Es una opción clara y decisiva, que parece hacer eco a la del Salmo
72, otro canto de confianza en Dios, conquistada a través de una fuerte
y difícil opción moral: «¿Quién hay para
mí en el cielo? Estando contigo no hallo gusto ya en la tierra... Para
mí, mi bien es estar junto a Dios; he puesto mi cobijo en el Señor» (Salmo
72, 25.28).
2. Nuestro salmo desarrolla dos temas que son expresados
a través de
tres símbolos. Ante todo, el símbolo de la «heredad»,
término que cimienta los versículos 5 y 6: se habla de «lote
de mi heredad», «mi copa»; «suerte». Se usaban
estos términos para describir el don de la tierra prometida al pueblo
de Israel. Nosotros sabemos ahora que la única tribu que no había
recibido un lote de tierra era la de los levitas, pues el Señor mismo
constituía su heredad. El salmista declara: «El Señor es
el lote de mi heredad y mi copa... me encanta mi heredad» (versículos
5 y 6). Por tanto, da la impresión de ser un sacerdote que está proclamando
la alegría de estar totalmente entregado al servicio de Dios.
San Agustín comenta: «El salmista no dice: "Dios, ¡dame
una heredad! ¿Qué me darás como heredad?". Dice por
el contrario: todo lo que me des fuera de ti no vale nada. Sé tu mismo
mi heredad. Eres tú a quien yo amo... Buscar a Dios en Dios, ser colmado
de Dios por Dios. Él te basta, fuera de él nada te puede bastar» (Sermón
334,3: PL 38, 1469).
3. El segundo tema es el de la comunión perfecta y continua con el
Señor. El salmista expresa la firme esperanza de se preservado de la
muerte para poder permanecer en la intimidad de Dios, pues ésta no es
posible en la muerte (Cf. Salmo 6, 6; 87, 6). Sus expresiones no ponen, sin
embargo, ningún límite a esta preservación; es más,
pueden ser entendidas en la línea de una victoria sobre la muerte que
asegura la intimidad eterna con Dios.
El orante utiliza dos símbolos. Ante todo, evoca el cuerpo: los exegetas
nos dicen que en el original hebreo (Cf. Salmo 15, 7-10) se habla de «riñones»,
símbolo de las pasiones y de la interioridad más escondida; de «derecha»,
signo de fuerza; de «corazón», sede de la conciencia; incluso
de «hígado», que expresa emotividad; de «carne»,
que indica la existencia frágil del hombre; y por último de «aliento
de vida».
Se trata por tanto de la representación de todo el ser de la persona,
que no es absorbido ni aniquilado en la corrupción del sepulcro (Cf.

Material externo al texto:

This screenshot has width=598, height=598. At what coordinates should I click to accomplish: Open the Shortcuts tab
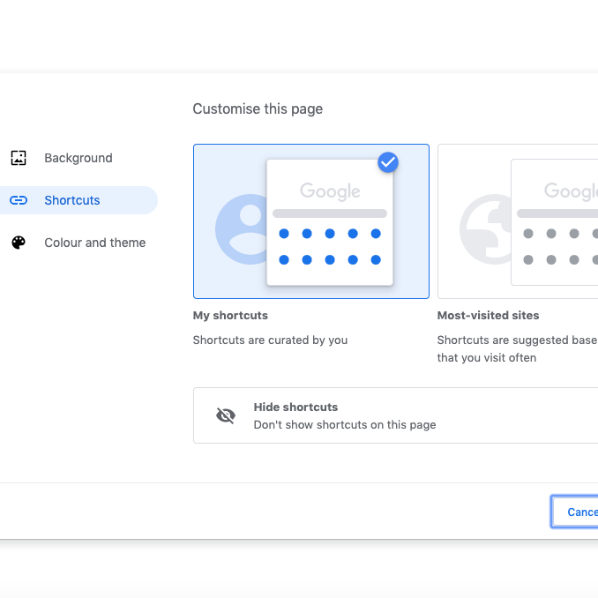click(79, 200)
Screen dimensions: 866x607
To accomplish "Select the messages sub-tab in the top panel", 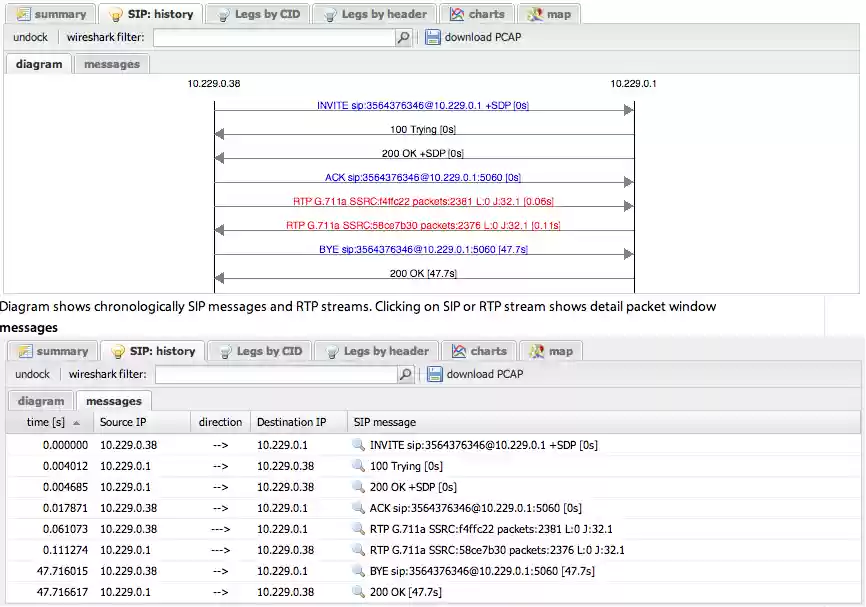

versículo 10), sino que es mantenido en una vida plena y feliz con Dios.
4. Aparece, así, el segundo símbolo del Salmo 15, el del «camino»: «Me
enseñarás el sendero de la vida» (versículo 11).
Es el camino que conduce al «gozo en tu presencia» divina, a la «alegría
perpetua a tu derecha». Estas palabras se adaptan perfectamente a una
interpretación que amplía la perspectiva a la esperanza de la
comunión con Dios, más allá de la muerte, en la vida eterna.
De este modo, es fácil comprender por qué el Salmo ha sido tomado
por el Nuevo Testamento para hacer referencia a la resurrección de Cristo.
San Pedro, en su discurso de Pentecostés, cita precisamente la segunda
parte del himno con una luminosa aplicación pascual y cristológica: «Dios
le resucitó [a Cristo] librándole de los dolores de la muerte,
pues no era posible que quedase bajo su dominio» (Hechos de los Apóstoles
2, 24).
San Pablo hace referencia al Salmo 15 en el anuncio de
la Pascua de Cristo durante su discurso en la sinagoga de Antioquia de Pisidia.
También
nosotros lo proclamamos desde esta perspectiva: «No permitirás
que tu santo experimente la corrupción. Ahora bien, David, después
de haber servido en sus días a los designios de Dios, murió,
se reunió con sus padres y experimentó la corrupción.
En cambio aquel a quien Dios resucitó [Jesucristo], no experimentó la
corrupción» (Hechos de los Apóstoles 13, 35-37).